§ **Records for this task**
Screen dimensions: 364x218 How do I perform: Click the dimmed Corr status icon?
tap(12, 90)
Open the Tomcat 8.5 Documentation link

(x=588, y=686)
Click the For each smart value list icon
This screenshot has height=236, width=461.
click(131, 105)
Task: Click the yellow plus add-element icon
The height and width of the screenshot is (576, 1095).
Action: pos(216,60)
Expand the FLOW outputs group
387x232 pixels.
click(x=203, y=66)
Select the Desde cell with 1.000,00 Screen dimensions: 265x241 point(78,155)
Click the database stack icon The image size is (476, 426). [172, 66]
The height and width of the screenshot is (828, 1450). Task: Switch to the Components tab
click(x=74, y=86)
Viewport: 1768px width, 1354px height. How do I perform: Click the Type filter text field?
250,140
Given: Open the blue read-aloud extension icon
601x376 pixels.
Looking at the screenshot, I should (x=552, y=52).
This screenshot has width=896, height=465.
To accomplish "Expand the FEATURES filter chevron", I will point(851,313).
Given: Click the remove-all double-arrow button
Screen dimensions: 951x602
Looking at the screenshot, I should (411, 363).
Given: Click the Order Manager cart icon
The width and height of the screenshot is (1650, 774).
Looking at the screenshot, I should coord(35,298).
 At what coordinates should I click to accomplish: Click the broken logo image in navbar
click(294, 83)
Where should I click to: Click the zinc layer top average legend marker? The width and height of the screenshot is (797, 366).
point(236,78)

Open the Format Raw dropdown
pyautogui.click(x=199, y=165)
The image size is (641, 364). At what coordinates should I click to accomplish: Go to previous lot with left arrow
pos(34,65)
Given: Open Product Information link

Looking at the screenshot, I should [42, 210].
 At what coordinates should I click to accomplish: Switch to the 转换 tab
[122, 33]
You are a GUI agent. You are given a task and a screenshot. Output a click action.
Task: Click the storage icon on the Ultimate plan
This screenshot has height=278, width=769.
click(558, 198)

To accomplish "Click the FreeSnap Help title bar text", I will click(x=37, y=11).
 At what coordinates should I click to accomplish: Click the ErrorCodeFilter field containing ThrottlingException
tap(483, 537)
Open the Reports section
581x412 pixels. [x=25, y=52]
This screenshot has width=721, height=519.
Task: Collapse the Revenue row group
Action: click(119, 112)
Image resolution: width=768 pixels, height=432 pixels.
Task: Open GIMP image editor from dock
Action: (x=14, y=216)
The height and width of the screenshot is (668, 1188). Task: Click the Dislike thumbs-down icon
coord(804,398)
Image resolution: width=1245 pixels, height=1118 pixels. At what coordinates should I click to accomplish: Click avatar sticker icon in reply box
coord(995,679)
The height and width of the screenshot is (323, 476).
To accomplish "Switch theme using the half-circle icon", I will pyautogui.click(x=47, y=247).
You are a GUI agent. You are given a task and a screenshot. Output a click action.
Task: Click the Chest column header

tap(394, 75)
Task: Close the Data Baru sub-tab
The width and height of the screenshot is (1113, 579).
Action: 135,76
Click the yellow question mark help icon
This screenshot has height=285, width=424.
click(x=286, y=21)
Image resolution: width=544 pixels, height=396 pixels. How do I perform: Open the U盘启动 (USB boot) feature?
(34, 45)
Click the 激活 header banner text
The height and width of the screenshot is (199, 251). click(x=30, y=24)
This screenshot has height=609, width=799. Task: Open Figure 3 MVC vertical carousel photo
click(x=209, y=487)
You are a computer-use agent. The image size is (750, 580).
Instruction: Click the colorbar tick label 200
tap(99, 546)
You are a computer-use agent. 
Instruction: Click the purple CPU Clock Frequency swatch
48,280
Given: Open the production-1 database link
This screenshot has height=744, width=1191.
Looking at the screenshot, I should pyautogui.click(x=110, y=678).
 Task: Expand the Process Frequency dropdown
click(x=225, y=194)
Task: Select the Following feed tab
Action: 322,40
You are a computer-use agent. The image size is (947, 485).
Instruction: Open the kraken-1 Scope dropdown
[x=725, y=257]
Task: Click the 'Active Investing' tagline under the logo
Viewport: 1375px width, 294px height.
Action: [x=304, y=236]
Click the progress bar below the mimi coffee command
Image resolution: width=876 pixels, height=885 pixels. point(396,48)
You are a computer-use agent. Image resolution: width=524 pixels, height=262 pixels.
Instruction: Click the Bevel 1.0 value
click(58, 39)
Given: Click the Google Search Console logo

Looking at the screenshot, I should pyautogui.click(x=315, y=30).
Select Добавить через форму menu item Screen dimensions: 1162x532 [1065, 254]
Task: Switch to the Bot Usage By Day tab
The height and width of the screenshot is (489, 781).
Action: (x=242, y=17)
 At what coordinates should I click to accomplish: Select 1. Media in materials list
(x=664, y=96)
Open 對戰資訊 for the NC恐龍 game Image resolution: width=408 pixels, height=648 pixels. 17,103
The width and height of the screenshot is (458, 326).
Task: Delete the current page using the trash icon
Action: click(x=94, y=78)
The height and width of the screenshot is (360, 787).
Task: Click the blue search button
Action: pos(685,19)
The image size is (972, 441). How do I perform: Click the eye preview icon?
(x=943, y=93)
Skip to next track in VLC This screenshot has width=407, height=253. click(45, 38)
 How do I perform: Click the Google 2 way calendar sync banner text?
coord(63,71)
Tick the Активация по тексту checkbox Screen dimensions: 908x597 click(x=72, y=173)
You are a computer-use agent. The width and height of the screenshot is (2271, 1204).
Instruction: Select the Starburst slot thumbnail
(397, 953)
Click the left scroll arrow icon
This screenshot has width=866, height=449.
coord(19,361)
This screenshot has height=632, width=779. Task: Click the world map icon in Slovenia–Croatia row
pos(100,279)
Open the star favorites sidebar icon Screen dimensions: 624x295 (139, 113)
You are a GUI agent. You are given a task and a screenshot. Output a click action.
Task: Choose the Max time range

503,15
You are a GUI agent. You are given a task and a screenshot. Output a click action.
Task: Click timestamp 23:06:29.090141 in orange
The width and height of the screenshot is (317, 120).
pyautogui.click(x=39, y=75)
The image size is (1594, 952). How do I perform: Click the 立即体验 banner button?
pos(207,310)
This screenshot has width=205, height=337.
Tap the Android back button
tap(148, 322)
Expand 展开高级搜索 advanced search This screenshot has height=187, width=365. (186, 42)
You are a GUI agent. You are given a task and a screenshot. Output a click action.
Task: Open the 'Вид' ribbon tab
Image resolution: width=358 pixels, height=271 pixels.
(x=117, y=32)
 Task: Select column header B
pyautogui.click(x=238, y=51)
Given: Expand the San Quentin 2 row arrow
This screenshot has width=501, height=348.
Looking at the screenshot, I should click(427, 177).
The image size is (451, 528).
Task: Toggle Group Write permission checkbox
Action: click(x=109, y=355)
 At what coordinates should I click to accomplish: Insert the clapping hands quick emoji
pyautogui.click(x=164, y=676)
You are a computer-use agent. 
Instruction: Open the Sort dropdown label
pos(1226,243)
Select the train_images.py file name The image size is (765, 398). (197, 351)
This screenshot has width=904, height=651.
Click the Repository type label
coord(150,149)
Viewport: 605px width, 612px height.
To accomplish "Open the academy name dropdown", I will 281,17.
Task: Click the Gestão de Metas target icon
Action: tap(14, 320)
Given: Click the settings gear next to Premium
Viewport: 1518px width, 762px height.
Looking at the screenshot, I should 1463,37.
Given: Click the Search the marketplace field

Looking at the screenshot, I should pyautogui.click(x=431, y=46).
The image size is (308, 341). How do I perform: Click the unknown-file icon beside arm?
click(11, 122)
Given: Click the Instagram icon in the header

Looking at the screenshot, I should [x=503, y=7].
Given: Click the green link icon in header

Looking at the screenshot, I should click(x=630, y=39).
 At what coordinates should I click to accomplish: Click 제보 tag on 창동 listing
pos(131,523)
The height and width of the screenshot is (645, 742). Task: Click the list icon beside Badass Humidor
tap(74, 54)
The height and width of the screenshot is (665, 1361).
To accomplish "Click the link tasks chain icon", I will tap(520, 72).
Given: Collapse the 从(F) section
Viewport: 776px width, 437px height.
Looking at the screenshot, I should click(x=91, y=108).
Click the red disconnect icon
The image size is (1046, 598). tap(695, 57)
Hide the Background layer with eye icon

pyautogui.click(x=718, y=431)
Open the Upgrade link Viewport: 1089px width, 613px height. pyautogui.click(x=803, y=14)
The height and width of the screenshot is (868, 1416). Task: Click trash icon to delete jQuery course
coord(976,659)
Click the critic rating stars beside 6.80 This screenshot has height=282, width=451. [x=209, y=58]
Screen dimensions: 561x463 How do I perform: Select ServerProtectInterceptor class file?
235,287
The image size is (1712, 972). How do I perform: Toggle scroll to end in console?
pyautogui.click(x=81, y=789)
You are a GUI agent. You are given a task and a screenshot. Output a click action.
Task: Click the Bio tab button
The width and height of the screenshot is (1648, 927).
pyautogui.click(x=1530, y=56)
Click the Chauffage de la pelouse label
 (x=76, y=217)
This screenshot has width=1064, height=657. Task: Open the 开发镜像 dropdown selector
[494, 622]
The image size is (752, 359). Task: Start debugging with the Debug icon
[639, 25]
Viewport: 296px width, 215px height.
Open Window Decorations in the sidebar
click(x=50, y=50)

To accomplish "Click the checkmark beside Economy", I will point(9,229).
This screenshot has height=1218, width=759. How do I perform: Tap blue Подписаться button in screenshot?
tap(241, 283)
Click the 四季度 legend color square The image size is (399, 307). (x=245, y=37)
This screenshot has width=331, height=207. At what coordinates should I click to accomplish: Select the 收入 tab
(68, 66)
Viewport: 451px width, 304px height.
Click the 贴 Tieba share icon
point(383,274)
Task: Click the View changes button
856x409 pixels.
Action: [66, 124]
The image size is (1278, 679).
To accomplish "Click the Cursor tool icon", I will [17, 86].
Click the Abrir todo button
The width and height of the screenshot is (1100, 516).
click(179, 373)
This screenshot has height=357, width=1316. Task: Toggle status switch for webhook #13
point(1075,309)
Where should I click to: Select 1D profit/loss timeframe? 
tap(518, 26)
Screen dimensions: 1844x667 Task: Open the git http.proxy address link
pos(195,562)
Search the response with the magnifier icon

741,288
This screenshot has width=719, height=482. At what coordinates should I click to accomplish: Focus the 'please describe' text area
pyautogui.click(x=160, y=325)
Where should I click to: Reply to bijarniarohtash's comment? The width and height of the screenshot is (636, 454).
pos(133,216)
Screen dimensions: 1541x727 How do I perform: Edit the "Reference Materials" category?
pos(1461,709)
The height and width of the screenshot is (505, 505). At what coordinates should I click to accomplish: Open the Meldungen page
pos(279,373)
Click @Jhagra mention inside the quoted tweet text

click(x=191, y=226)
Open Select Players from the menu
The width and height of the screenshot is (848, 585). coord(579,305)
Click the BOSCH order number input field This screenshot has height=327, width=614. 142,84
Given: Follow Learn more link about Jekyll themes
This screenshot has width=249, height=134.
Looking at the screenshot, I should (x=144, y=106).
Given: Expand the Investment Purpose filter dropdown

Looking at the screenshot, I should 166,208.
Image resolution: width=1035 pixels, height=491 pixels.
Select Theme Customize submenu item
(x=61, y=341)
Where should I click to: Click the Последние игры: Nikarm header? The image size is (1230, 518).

§ **Your instructions**
Reproduce verbatim the lines starting with the one containing "Viewport: 605px width, 612px height." and ending with the one containing "pyautogui.click(x=81, y=789)", both included.

§ **Output**
Viewport: 605px width, 612px height.
To accomplish "Open the academy name dropdown", I will 281,17.
Task: Click the Gestão de Metas target icon
Action: tap(14, 320)
Given: Click the settings gear next to Premium
Viewport: 1518px width, 762px height.
Looking at the screenshot, I should 1463,37.
Given: Click the Search the marketplace field

Looking at the screenshot, I should pyautogui.click(x=431, y=46).
The image size is (308, 341). How do I perform: Click the unknown-file icon beside arm?
click(11, 122)
Given: Click the Instagram icon in the header

Looking at the screenshot, I should [x=503, y=7].
Given: Click the green link icon in header

Looking at the screenshot, I should click(x=630, y=39).
 At what coordinates should I click to accomplish: Click 제보 tag on 창동 listing
pos(131,523)
The height and width of the screenshot is (645, 742). Task: Click the list icon beside Badass Humidor
tap(74, 54)
The height and width of the screenshot is (665, 1361).
To accomplish "Click the link tasks chain icon", I will tap(520, 72).
Given: Collapse the 从(F) section
Viewport: 776px width, 437px height.
Looking at the screenshot, I should click(x=91, y=108).
Click the red disconnect icon
The image size is (1046, 598). tap(695, 57)
Hide the Background layer with eye icon

pyautogui.click(x=718, y=431)
Open the Upgrade link Viewport: 1089px width, 613px height. pyautogui.click(x=803, y=14)
The height and width of the screenshot is (868, 1416). Task: Click trash icon to delete jQuery course
coord(976,659)
Click the critic rating stars beside 6.80 This screenshot has height=282, width=451. [x=209, y=58]
Screen dimensions: 561x463 How do I perform: Select ServerProtectInterceptor class file?
235,287
The image size is (1712, 972). How do I perform: Toggle scroll to end in console?
pyautogui.click(x=81, y=789)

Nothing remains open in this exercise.